No goal post was moved. All my original points still stand. I am simply giving you the scientific explanation of morality... a deeper look than what philosophy has to offer. And why such an arbitrary construct makes philosophy a flawed field of study.
The hierarchy from existence to morality flows along a single branch of a highly complex tree. It flows like this:
From this diagram of a single branch you can see that Morality is a biological phenomenon specific to humans. However, philosophy does NOT obey this categorization. It arbitrarily goes down this branch selects morality and places it side by side with "existence" as a field of study. Why didn't philosophy choose biology instead? Why did it have to flow specifically down the chain and pick out this really specific thing to humans called morality? Because when philosophy was invented many people were too stupid to realize that they had a biased view of the world with humanity and morality at the center of the universe.
Philosophy doesn't approach morality from this angle, it approaches it from a axiomatic logical angle as if it was a foundational thing when really morality is this very specific and arbitrary biological phenomenon.
>And yes, while I agree with most of your arguments about morality, you’re still making philosophical points. Yet again, you demonstrate an ignorance of what philosophy is in your attempts to brush it aside.
In logical debates, people tend not to make personal comments like "you're demonstrating ignorance" or other potentially disparaging garbage like that. If philosophers were truly logical they would just attack the subject matter rather than the character. I have a thesis how is it wrong? If you think evidence is flawed point it out. Deconstruct my points logically rather than stating your opinions about me and my points. Be more "philosopher" like.
Additionally this whole "you're still making philosophical points" is largely the main problem with philosophy. Someone decided hey lets' take any topic that's remotely interesting and package it up and put it under one field of study and call it philosophy. Great this package is so large that any thing that comes out of my mouth even criticism just happens to touch it.

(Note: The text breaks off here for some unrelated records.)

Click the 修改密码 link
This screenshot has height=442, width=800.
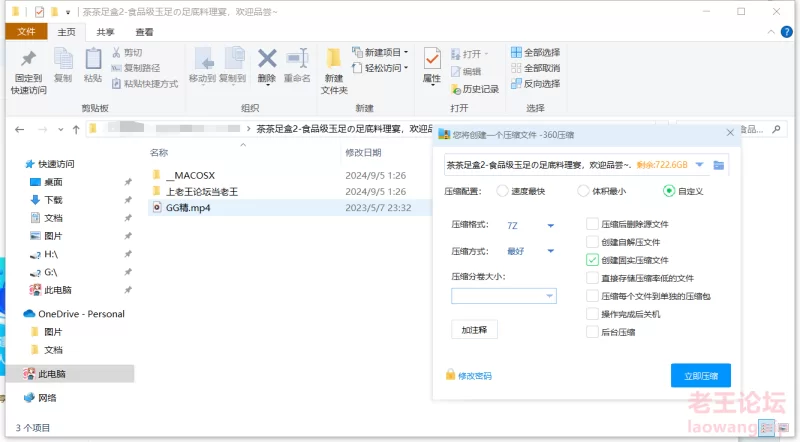[x=474, y=376]

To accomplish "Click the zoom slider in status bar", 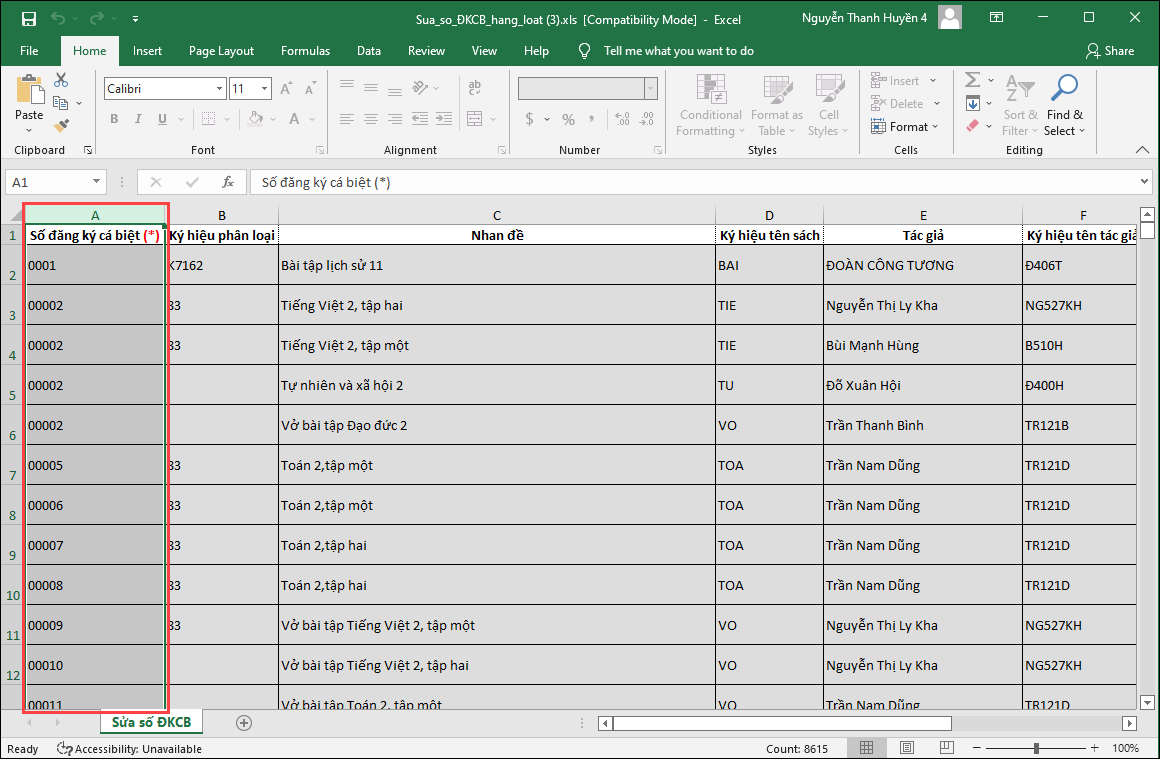I will [1036, 748].
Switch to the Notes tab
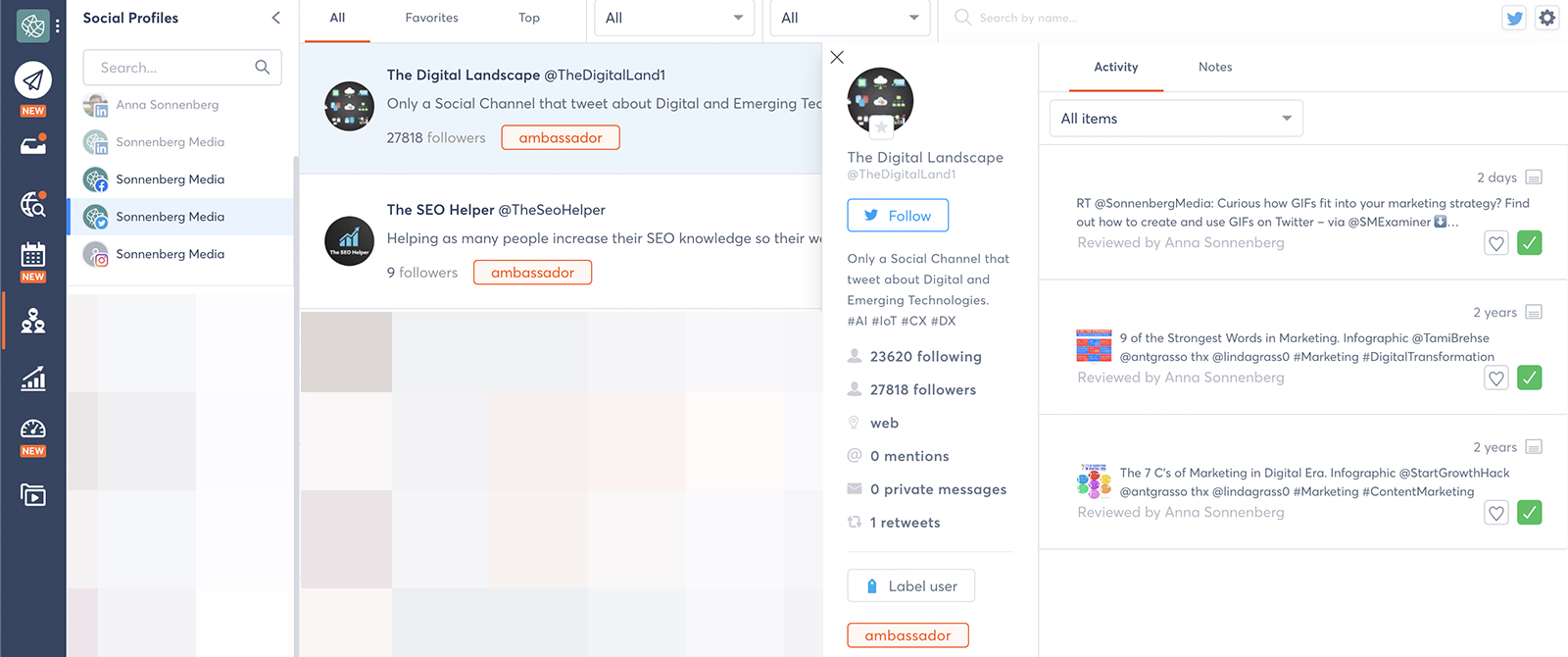This screenshot has height=657, width=1568. 1215,67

The fact that my criticisms touch "philosophy" is why the field and word itself is loaded. It's stupid, if philosophy encompasses a bunch of BS but also logic than if I use logic to discount that BS than OF COURSE I'm going to be using "philosophy" because "logic" is part of "philosophy." Why don't you make "logic" part of the definition of "scientology" that way whenever you try to use logic to explain why scientology is wrong you will inevitably be using "scientology" to prove "scientology" wrong and be self defeating. Kind of a dumb way to defeat arguments.
> In logical debates, people tend not to make personal comments like "you're demonstrating ignorance" or other potentially disparaging garbage like that.
The point wasn’t to attack you, the point was that it’s futile to discuss “philosophy” if you continue to misrepresent what it is. Which is why I don’t have much more to say about the rest of your comment.
Of course it does. I didn't say otherwise. All things we talk about are technically experienced through humans and thus all things are touched by the human experience. But that's just pedantics... we can think outside of that and assume that there are experiences other than our own even though technically the only thing we can experience is the "human experience."
There is a demarcation here that I'm talking about that separates science and religion. Perhaps culture is a better word than experience. What if I say that science and logic apply outside of "human culture" while religion and morality do not? Would that help you understand my point?